→ Required action: Retype the full set of data, character for character.

**** Material for the task ****

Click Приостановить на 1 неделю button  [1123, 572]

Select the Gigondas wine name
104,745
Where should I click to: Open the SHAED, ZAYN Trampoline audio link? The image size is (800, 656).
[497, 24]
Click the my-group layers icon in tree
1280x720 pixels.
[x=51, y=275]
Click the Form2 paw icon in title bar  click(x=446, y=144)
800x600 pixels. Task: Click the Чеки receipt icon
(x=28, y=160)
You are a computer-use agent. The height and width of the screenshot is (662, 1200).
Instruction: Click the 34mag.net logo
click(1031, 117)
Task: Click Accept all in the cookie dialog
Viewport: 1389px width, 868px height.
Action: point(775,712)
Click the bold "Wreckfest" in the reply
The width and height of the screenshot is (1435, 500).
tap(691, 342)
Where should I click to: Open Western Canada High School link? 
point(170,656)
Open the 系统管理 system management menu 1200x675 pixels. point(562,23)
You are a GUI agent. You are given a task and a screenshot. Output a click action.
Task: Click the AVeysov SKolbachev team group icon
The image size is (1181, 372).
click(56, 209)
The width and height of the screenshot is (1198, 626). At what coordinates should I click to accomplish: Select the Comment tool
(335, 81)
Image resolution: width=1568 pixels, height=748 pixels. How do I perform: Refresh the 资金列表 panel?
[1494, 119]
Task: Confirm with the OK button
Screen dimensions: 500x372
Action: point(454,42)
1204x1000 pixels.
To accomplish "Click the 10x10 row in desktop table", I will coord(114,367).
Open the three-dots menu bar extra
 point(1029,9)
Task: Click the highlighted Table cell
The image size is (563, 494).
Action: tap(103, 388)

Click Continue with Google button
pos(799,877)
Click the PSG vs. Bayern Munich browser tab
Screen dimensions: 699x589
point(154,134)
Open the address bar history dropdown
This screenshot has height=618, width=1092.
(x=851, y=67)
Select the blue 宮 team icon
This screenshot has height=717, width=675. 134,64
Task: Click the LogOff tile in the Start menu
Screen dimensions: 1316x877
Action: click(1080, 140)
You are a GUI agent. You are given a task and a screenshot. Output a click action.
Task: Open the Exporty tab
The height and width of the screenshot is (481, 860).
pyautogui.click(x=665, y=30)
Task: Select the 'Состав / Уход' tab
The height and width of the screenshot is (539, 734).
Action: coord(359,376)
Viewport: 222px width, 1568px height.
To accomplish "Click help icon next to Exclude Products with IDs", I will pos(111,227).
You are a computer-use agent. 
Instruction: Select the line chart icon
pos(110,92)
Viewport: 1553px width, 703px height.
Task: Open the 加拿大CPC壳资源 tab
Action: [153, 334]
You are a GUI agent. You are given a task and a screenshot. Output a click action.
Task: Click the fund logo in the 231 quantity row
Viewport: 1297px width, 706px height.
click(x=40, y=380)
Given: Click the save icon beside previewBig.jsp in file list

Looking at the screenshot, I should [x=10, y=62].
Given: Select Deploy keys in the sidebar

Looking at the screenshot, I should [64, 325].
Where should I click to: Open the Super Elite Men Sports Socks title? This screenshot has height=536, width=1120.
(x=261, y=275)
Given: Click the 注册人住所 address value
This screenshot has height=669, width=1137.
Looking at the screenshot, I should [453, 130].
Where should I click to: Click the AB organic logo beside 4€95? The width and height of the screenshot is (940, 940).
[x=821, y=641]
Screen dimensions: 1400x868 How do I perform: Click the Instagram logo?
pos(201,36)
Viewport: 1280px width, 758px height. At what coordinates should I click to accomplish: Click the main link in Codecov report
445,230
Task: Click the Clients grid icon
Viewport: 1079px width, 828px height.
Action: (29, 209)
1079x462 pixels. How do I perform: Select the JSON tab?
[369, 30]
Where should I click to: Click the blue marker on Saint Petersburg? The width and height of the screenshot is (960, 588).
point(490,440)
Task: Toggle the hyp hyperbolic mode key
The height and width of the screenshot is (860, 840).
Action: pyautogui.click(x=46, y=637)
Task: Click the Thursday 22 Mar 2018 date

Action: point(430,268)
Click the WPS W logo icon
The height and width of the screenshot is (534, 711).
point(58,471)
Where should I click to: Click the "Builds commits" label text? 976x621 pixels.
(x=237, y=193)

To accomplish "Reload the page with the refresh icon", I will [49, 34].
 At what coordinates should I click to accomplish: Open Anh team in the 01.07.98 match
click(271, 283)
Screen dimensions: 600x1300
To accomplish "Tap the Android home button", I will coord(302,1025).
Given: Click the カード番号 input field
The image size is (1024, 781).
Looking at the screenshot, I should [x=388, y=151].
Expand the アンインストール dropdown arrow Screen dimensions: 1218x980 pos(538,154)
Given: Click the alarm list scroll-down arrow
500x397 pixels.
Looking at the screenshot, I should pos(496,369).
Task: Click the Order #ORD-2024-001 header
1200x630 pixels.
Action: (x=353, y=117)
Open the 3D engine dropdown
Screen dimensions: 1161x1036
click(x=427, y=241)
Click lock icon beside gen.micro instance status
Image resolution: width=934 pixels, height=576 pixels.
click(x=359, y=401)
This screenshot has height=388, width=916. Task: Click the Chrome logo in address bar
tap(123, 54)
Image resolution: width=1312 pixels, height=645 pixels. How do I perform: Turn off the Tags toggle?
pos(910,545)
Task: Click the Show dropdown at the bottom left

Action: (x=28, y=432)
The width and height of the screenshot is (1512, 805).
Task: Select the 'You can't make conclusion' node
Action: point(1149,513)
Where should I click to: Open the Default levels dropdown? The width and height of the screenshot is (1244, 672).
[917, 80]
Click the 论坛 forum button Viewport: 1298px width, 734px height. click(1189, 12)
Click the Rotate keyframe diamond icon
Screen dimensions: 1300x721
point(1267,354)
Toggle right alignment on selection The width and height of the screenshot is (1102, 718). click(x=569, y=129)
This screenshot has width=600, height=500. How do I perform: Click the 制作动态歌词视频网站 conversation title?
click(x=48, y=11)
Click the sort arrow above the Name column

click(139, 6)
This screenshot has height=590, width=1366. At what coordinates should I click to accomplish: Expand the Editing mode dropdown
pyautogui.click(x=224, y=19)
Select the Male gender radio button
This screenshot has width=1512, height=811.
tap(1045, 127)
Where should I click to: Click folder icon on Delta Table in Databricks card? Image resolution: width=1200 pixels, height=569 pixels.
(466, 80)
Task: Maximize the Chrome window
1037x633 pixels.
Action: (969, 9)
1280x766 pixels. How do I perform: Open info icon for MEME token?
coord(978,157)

****

→ Solution for this task:
Click Приостановить на 1 неделю button  [1123, 572]

Select the Gigondas wine name
104,745
Where should I click to: Open the SHAED, ZAYN Trampoline audio link? The image size is (800, 656).
[497, 24]
Click the my-group layers icon in tree
1280x720 pixels.
[x=51, y=275]
Click the Form2 paw icon in title bar  click(x=446, y=144)
800x600 pixels. Task: Click the Чеки receipt icon
(x=28, y=160)
You are a computer-use agent. The height and width of the screenshot is (662, 1200).
Instruction: Click the 34mag.net logo
click(1031, 117)
Task: Click Accept all in the cookie dialog
Viewport: 1389px width, 868px height.
Action: point(775,712)
Click the bold "Wreckfest" in the reply
The width and height of the screenshot is (1435, 500).
tap(691, 342)
Where should I click to: Open Western Canada High School link? 
point(170,656)
Open the 系统管理 system management menu 1200x675 pixels. point(562,23)
You are a GUI agent. You are given a task and a screenshot. Output a click action.
Task: Click the AVeysov SKolbachev team group icon
The image size is (1181, 372).
click(56, 209)
The width and height of the screenshot is (1198, 626). At what coordinates should I click to accomplish: Select the Comment tool
(335, 81)
Image resolution: width=1568 pixels, height=748 pixels. How do I perform: Refresh the 资金列表 panel?
[1494, 119]
Task: Confirm with the OK button
Screen dimensions: 500x372
Action: point(454,42)
1204x1000 pixels.
To accomplish "Click the 10x10 row in desktop table", I will coord(114,367).
Open the three-dots menu bar extra
 point(1029,9)
Task: Click the highlighted Table cell
The image size is (563, 494).
Action: tap(103, 388)

Click Continue with Google button
pos(799,877)
Click the PSG vs. Bayern Munich browser tab
Screen dimensions: 699x589
point(154,134)
Open the address bar history dropdown
This screenshot has height=618, width=1092.
(x=851, y=67)
Select the blue 宮 team icon
This screenshot has height=717, width=675. 134,64
Task: Click the LogOff tile in the Start menu
Screen dimensions: 1316x877
Action: click(1080, 140)
You are a GUI agent. You are given a task and a screenshot. Output a click action.
Task: Open the Exporty tab
The height and width of the screenshot is (481, 860).
pyautogui.click(x=665, y=30)
Task: Select the 'Состав / Уход' tab
The height and width of the screenshot is (539, 734).
Action: coord(359,376)
Viewport: 222px width, 1568px height.
To accomplish "Click help icon next to Exclude Products with IDs", I will pos(111,227).
You are a computer-use agent. 
Instruction: Select the line chart icon
pos(110,92)
Viewport: 1553px width, 703px height.
Task: Open the 加拿大CPC壳资源 tab
Action: [153, 334]
You are a GUI agent. You are given a task and a screenshot. Output a click action.
Task: Click the fund logo in the 231 quantity row
Viewport: 1297px width, 706px height.
click(x=40, y=380)
Given: Click the save icon beside previewBig.jsp in file list

Looking at the screenshot, I should [x=10, y=62].
Given: Select Deploy keys in the sidebar

Looking at the screenshot, I should [64, 325].
Where should I click to: Open the Super Elite Men Sports Socks title? This screenshot has height=536, width=1120.
(x=261, y=275)
Given: Click the 注册人住所 address value
This screenshot has height=669, width=1137.
Looking at the screenshot, I should [453, 130].
Where should I click to: Click the AB organic logo beside 4€95? The width and height of the screenshot is (940, 940).
[x=821, y=641]
Screen dimensions: 1400x868 How do I perform: Click the Instagram logo?
pos(201,36)
Viewport: 1280px width, 758px height. At what coordinates should I click to accomplish: Click the main link in Codecov report
445,230
Task: Click the Clients grid icon
Viewport: 1079px width, 828px height.
Action: (29, 209)
1079x462 pixels. How do I perform: Select the JSON tab?
[369, 30]
Where should I click to: Click the blue marker on Saint Petersburg? The width and height of the screenshot is (960, 588).
point(490,440)
Task: Toggle the hyp hyperbolic mode key
The height and width of the screenshot is (860, 840).
Action: pyautogui.click(x=46, y=637)
Task: Click the Thursday 22 Mar 2018 date

Action: point(430,268)
Click the WPS W logo icon
The height and width of the screenshot is (534, 711).
point(58,471)
Where should I click to: Click the "Builds commits" label text? 976x621 pixels.
(x=237, y=193)

To accomplish "Reload the page with the refresh icon", I will [49, 34].
 At what coordinates should I click to accomplish: Open Anh team in the 01.07.98 match
click(271, 283)
Screen dimensions: 600x1300
To accomplish "Tap the Android home button", I will coord(302,1025).
Given: Click the カード番号 input field
The image size is (1024, 781).
Looking at the screenshot, I should [x=388, y=151].
Expand the アンインストール dropdown arrow Screen dimensions: 1218x980 pos(538,154)
Given: Click the alarm list scroll-down arrow
500x397 pixels.
Looking at the screenshot, I should pos(496,369).
Task: Click the Order #ORD-2024-001 header
1200x630 pixels.
Action: (x=353, y=117)
Open the 3D engine dropdown
Screen dimensions: 1161x1036
click(x=427, y=241)
Click lock icon beside gen.micro instance status
Image resolution: width=934 pixels, height=576 pixels.
click(x=359, y=401)
This screenshot has height=388, width=916. Task: Click the Chrome logo in address bar
tap(123, 54)
Image resolution: width=1312 pixels, height=645 pixels. How do I perform: Turn off the Tags toggle?
pos(910,545)
Task: Click the Show dropdown at the bottom left

Action: (x=28, y=432)
The width and height of the screenshot is (1512, 805).
Task: Select the 'You can't make conclusion' node
Action: point(1149,513)
Where should I click to: Open the Default levels dropdown? The width and height of the screenshot is (1244, 672).
[917, 80]
Click the 论坛 forum button Viewport: 1298px width, 734px height. click(1189, 12)
Click the Rotate keyframe diamond icon
Screen dimensions: 1300x721
point(1267,354)
Toggle right alignment on selection The width and height of the screenshot is (1102, 718). click(x=569, y=129)
This screenshot has width=600, height=500. How do I perform: Click the 制作动态歌词视频网站 conversation title?
click(x=48, y=11)
Click the sort arrow above the Name column

click(139, 6)
This screenshot has height=590, width=1366. At what coordinates should I click to accomplish: Expand the Editing mode dropdown
pyautogui.click(x=224, y=19)
Select the Male gender radio button
This screenshot has width=1512, height=811.
tap(1045, 127)
Where should I click to: Click folder icon on Delta Table in Databricks card? Image resolution: width=1200 pixels, height=569 pixels.
(466, 80)
Task: Maximize the Chrome window
1037x633 pixels.
Action: (969, 9)
1280x766 pixels. How do I perform: Open info icon for MEME token?
coord(978,157)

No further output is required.